#### ACTIVITY:
For the entries below, print exactly the lines between the line holding "For every named target in this 719×2576" and the line holding "功能 (187, 2520)", inclusive, and nothing else.

#### EXERCISE MATERIALS:

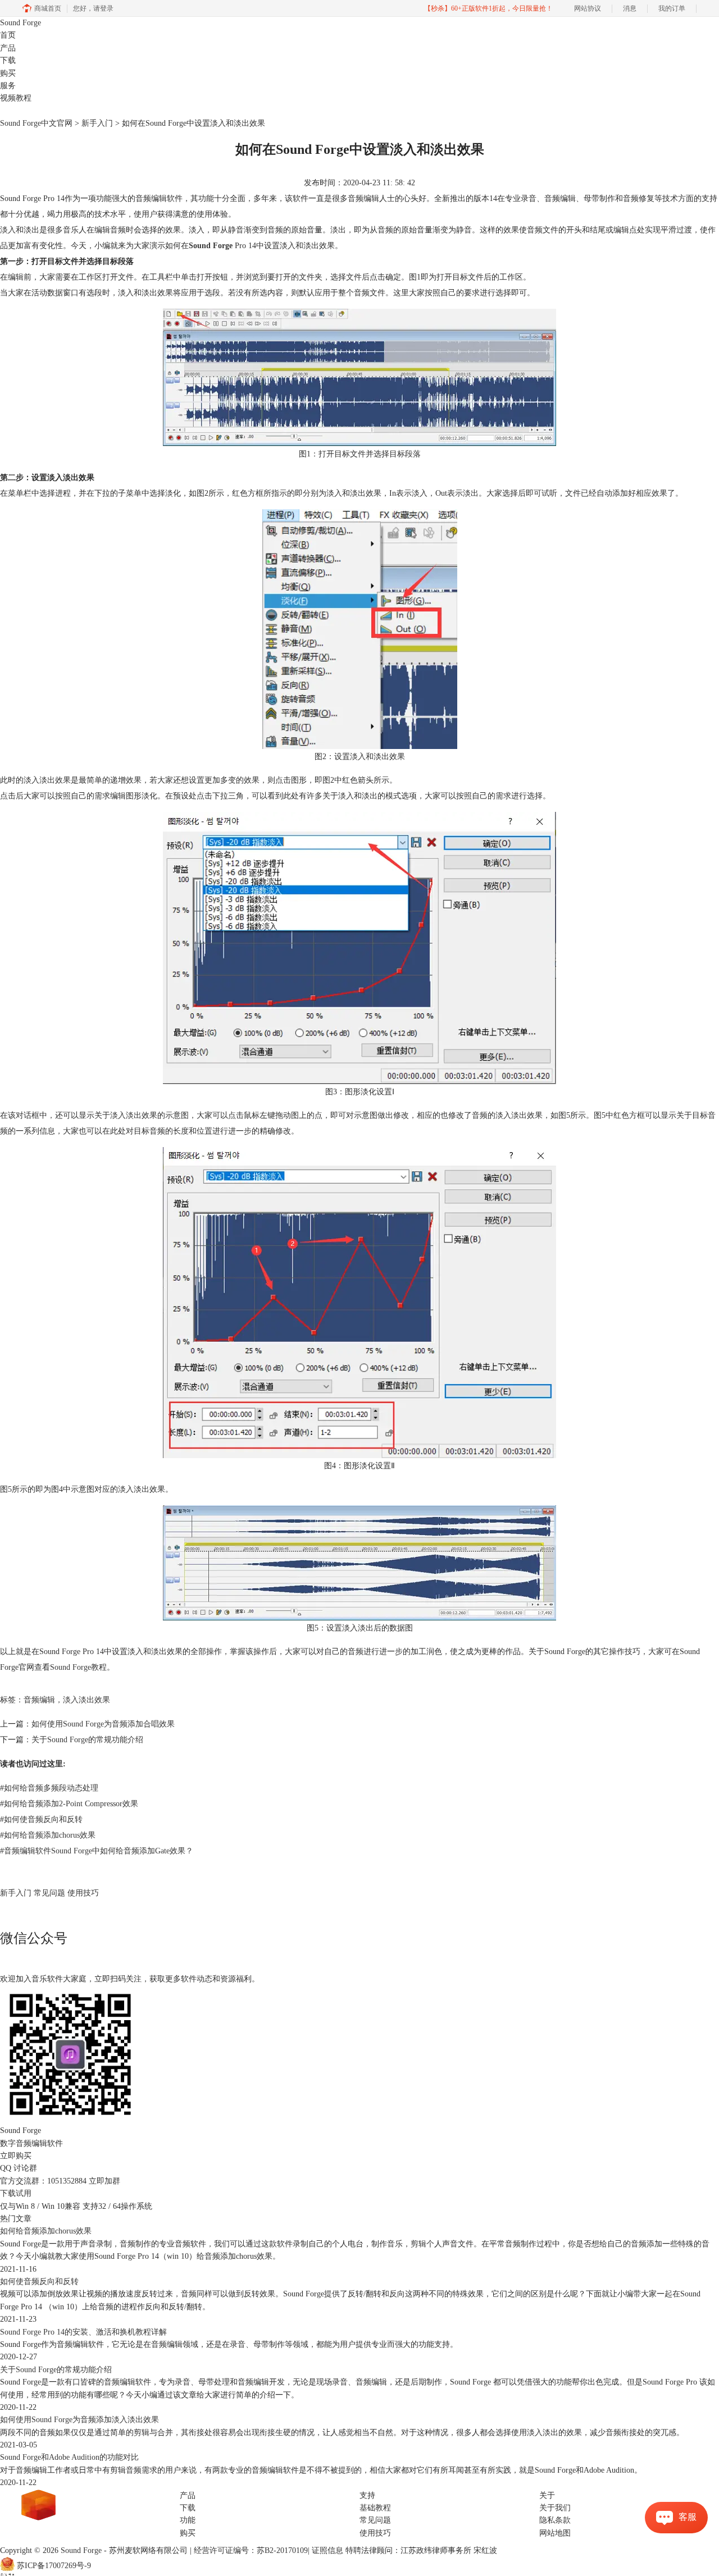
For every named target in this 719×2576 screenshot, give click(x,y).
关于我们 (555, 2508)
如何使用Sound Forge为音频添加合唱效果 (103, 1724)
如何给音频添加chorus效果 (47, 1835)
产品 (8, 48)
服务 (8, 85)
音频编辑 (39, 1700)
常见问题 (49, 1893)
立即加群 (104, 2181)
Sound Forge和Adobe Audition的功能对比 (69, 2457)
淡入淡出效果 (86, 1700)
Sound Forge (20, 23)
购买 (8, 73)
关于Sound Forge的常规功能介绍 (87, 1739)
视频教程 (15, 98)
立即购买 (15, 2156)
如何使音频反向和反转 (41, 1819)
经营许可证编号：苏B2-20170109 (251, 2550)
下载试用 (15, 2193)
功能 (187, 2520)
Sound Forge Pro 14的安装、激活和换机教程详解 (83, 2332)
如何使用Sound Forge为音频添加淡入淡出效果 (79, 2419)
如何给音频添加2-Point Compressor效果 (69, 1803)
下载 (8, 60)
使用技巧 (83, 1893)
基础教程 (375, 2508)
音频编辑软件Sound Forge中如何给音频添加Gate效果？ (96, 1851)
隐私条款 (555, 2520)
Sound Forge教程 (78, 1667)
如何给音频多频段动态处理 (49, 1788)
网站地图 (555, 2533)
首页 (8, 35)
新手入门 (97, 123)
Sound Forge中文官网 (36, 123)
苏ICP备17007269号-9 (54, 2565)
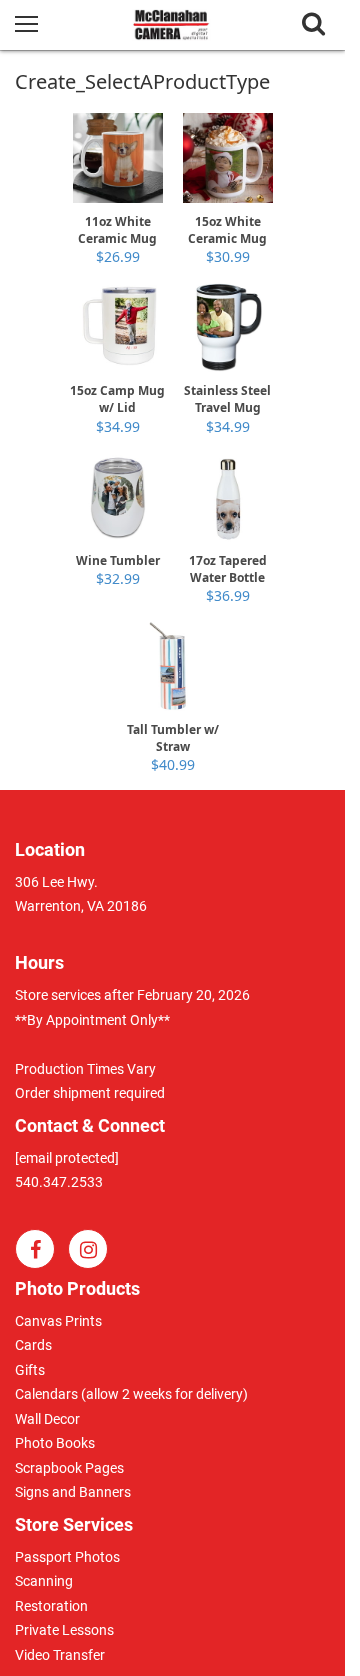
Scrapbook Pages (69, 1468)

--

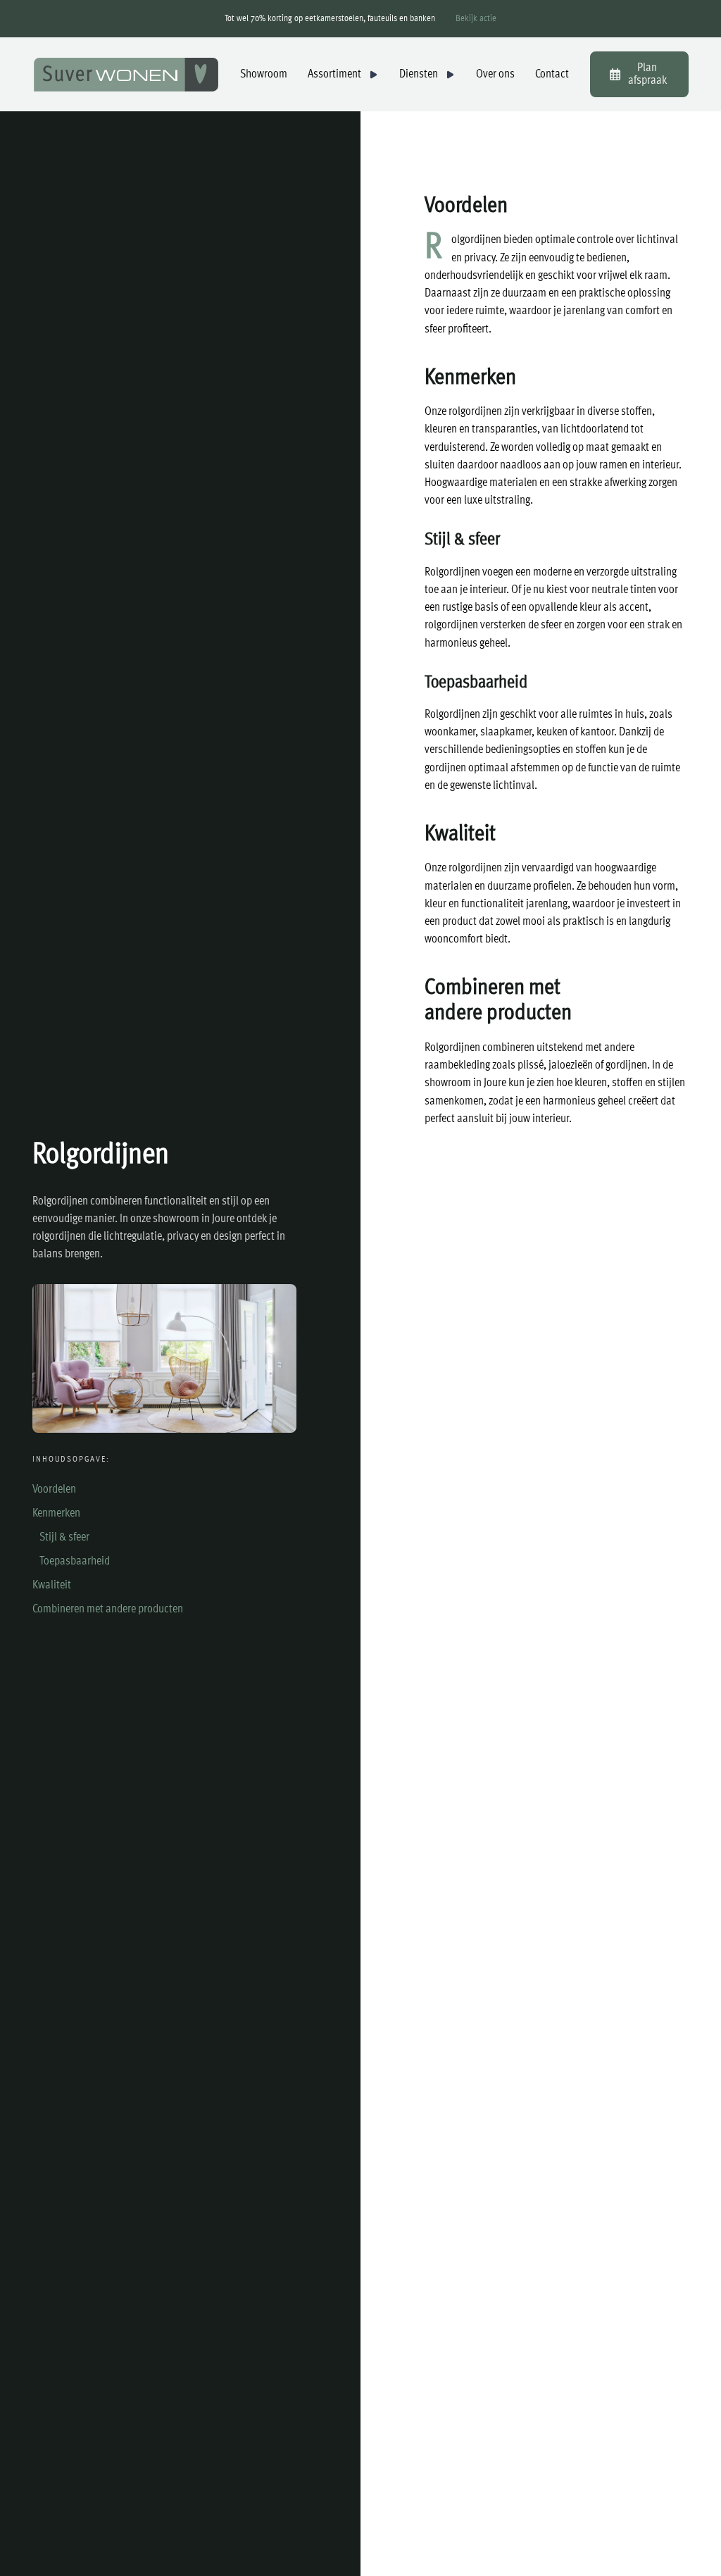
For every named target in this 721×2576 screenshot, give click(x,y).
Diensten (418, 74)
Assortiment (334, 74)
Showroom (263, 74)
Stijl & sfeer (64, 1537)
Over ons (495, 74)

#### ANSWER SPACE:
For every named target in this 719×2576 screenshot, give click(x,y).
关于我们 (555, 2508)
如何使用Sound Forge为音频添加合唱效果 (103, 1724)
如何给音频添加chorus效果 (47, 1835)
产品 (8, 48)
服务 (8, 85)
音频编辑 (39, 1700)
常见问题 (49, 1893)
立即加群 (104, 2181)
Sound Forge和Adobe Audition的功能对比 (69, 2457)
淡入淡出效果 (86, 1700)
Sound Forge (20, 23)
购买 (8, 73)
关于Sound Forge的常规功能介绍 (87, 1739)
视频教程 (15, 98)
立即购买 (15, 2156)
如何使音频反向和反转 (41, 1819)
经营许可证编号：苏B2-20170109 (251, 2550)
下载试用 (15, 2193)
功能 (187, 2520)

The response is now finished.